◆ **TRY IT**: Every line of the material must be copied exactly.

◆ **SUPPLIED ENTRIES**:
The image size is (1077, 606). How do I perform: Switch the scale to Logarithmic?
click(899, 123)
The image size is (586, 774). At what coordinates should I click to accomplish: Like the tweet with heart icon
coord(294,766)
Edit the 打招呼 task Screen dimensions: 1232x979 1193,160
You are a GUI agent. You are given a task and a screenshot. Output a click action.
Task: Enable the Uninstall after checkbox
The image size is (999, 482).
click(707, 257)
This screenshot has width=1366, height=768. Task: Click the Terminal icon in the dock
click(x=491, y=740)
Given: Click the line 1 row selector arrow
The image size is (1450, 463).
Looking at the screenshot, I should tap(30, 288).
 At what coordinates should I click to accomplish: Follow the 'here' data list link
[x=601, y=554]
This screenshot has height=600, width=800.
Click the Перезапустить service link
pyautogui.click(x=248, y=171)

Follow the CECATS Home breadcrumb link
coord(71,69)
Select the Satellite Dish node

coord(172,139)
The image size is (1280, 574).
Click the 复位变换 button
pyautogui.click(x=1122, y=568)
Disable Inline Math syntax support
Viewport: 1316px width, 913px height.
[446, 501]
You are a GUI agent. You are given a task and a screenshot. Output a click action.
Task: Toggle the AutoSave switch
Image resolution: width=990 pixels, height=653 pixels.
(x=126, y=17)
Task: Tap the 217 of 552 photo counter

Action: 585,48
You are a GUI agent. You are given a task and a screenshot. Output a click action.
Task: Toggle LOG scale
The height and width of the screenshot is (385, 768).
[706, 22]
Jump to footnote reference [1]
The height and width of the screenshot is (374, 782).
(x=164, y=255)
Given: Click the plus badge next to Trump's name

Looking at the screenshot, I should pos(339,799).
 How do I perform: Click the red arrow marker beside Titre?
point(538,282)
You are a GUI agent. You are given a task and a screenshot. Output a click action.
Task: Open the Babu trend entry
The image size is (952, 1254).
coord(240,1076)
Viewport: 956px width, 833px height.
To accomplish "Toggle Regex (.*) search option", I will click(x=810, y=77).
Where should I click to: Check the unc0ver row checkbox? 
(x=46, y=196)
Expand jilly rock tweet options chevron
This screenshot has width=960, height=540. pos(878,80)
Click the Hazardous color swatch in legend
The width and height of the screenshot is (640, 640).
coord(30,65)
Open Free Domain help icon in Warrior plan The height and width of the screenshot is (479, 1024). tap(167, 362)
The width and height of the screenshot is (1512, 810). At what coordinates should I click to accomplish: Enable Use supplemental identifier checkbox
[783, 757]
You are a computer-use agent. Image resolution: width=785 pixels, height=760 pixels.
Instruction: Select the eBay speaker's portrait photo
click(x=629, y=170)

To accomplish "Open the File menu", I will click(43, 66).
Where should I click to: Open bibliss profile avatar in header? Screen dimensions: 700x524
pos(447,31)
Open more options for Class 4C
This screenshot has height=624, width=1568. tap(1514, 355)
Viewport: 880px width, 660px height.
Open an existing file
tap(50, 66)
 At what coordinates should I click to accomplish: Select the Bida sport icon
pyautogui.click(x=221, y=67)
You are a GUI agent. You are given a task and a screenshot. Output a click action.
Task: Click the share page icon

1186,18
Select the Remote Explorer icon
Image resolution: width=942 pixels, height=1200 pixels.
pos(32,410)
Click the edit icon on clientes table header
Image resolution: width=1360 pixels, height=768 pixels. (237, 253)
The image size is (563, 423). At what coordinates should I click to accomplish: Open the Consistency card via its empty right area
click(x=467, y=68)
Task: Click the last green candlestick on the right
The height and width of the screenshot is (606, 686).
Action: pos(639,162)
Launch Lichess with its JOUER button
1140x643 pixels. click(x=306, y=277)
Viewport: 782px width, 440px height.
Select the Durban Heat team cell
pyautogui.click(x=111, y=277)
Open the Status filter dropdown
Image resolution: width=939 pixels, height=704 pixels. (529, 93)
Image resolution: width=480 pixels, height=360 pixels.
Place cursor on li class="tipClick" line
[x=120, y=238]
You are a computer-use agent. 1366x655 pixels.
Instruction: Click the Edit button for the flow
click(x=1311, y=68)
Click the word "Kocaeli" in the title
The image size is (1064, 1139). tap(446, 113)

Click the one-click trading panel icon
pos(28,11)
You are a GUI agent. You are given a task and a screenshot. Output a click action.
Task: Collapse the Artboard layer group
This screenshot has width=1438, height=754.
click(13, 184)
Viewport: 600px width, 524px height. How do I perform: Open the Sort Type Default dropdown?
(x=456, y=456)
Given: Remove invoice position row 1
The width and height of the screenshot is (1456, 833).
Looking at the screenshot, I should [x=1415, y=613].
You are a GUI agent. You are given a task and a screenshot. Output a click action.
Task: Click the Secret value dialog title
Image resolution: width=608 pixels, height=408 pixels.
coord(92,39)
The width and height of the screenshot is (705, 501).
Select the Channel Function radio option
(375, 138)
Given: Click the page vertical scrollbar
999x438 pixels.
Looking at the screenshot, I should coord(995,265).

◆ **TASK OUTPUT**:
The image size is (1077, 606). How do I perform: Switch the scale to Logarithmic?
click(899, 123)
The image size is (586, 774). At what coordinates should I click to accomplish: Like the tweet with heart icon
coord(294,766)
Edit the 打招呼 task Screen dimensions: 1232x979 1193,160
You are a GUI agent. You are given a task and a screenshot. Output a click action.
Task: Enable the Uninstall after checkbox
The image size is (999, 482).
click(707, 257)
This screenshot has width=1366, height=768. Task: Click the Terminal icon in the dock
click(x=491, y=740)
Given: Click the line 1 row selector arrow
The image size is (1450, 463).
Looking at the screenshot, I should tap(30, 288).
 At what coordinates should I click to accomplish: Follow the 'here' data list link
[x=601, y=554]
This screenshot has height=600, width=800.
Click the Перезапустить service link
pyautogui.click(x=248, y=171)

Follow the CECATS Home breadcrumb link
coord(71,69)
Select the Satellite Dish node

coord(172,139)
The image size is (1280, 574).
Click the 复位变换 button
pyautogui.click(x=1122, y=568)
Disable Inline Math syntax support
Viewport: 1316px width, 913px height.
[446, 501]
You are a GUI agent. You are given a task and a screenshot. Output a click action.
Task: Toggle the AutoSave switch
Image resolution: width=990 pixels, height=653 pixels.
(x=126, y=17)
Task: Tap the 217 of 552 photo counter

Action: 585,48
You are a GUI agent. You are given a task and a screenshot. Output a click action.
Task: Toggle LOG scale
The height and width of the screenshot is (385, 768).
[706, 22]
Jump to footnote reference [1]
The height and width of the screenshot is (374, 782).
(x=164, y=255)
Given: Click the plus badge next to Trump's name

Looking at the screenshot, I should pos(339,799).
 How do I perform: Click the red arrow marker beside Titre?
point(538,282)
You are a GUI agent. You are given a task and a screenshot. Output a click action.
Task: Open the Babu trend entry
The image size is (952, 1254).
coord(240,1076)
Viewport: 956px width, 833px height.
To accomplish "Toggle Regex (.*) search option", I will click(x=810, y=77).
Where should I click to: Check the unc0ver row checkbox? 
(x=46, y=196)
Expand jilly rock tweet options chevron
This screenshot has width=960, height=540. pos(878,80)
Click the Hazardous color swatch in legend
The width and height of the screenshot is (640, 640).
coord(30,65)
Open Free Domain help icon in Warrior plan The height and width of the screenshot is (479, 1024). tap(167, 362)
The width and height of the screenshot is (1512, 810). At what coordinates should I click to accomplish: Enable Use supplemental identifier checkbox
[783, 757]
You are a computer-use agent. Image resolution: width=785 pixels, height=760 pixels.
Instruction: Select the eBay speaker's portrait photo
click(x=629, y=170)

To accomplish "Open the File menu", I will click(43, 66).
Where should I click to: Open bibliss profile avatar in header? Screen dimensions: 700x524
pos(447,31)
Open more options for Class 4C
This screenshot has height=624, width=1568. tap(1514, 355)
Viewport: 880px width, 660px height.
Open an existing file
tap(50, 66)
 At what coordinates should I click to accomplish: Select the Bida sport icon
pyautogui.click(x=221, y=67)
You are a GUI agent. You are given a task and a screenshot. Output a click action.
Task: Click the share page icon

1186,18
Select the Remote Explorer icon
Image resolution: width=942 pixels, height=1200 pixels.
pos(32,410)
Click the edit icon on clientes table header
Image resolution: width=1360 pixels, height=768 pixels. (237, 253)
The image size is (563, 423). At what coordinates should I click to accomplish: Open the Consistency card via its empty right area
click(x=467, y=68)
Task: Click the last green candlestick on the right
The height and width of the screenshot is (606, 686).
Action: pos(639,162)
Launch Lichess with its JOUER button
1140x643 pixels. click(x=306, y=277)
Viewport: 782px width, 440px height.
Select the Durban Heat team cell
pyautogui.click(x=111, y=277)
Open the Status filter dropdown
Image resolution: width=939 pixels, height=704 pixels. (529, 93)
Image resolution: width=480 pixels, height=360 pixels.
Place cursor on li class="tipClick" line
[x=120, y=238]
You are a computer-use agent. 1366x655 pixels.
Instruction: Click the Edit button for the flow
click(x=1311, y=68)
Click the word "Kocaeli" in the title
The image size is (1064, 1139). tap(446, 113)

Click the one-click trading panel icon
pos(28,11)
You are a GUI agent. You are given a task and a screenshot. Output a click action.
Task: Collapse the Artboard layer group
This screenshot has width=1438, height=754.
click(13, 184)
Viewport: 600px width, 524px height. How do I perform: Open the Sort Type Default dropdown?
(x=456, y=456)
Given: Remove invoice position row 1
The width and height of the screenshot is (1456, 833).
Looking at the screenshot, I should [x=1415, y=613].
You are a GUI agent. You are given a task and a screenshot. Output a click action.
Task: Click the Secret value dialog title
Image resolution: width=608 pixels, height=408 pixels.
coord(92,39)
The width and height of the screenshot is (705, 501).
Select the Channel Function radio option
(375, 138)
Given: Click the page vertical scrollbar
999x438 pixels.
Looking at the screenshot, I should coord(995,265).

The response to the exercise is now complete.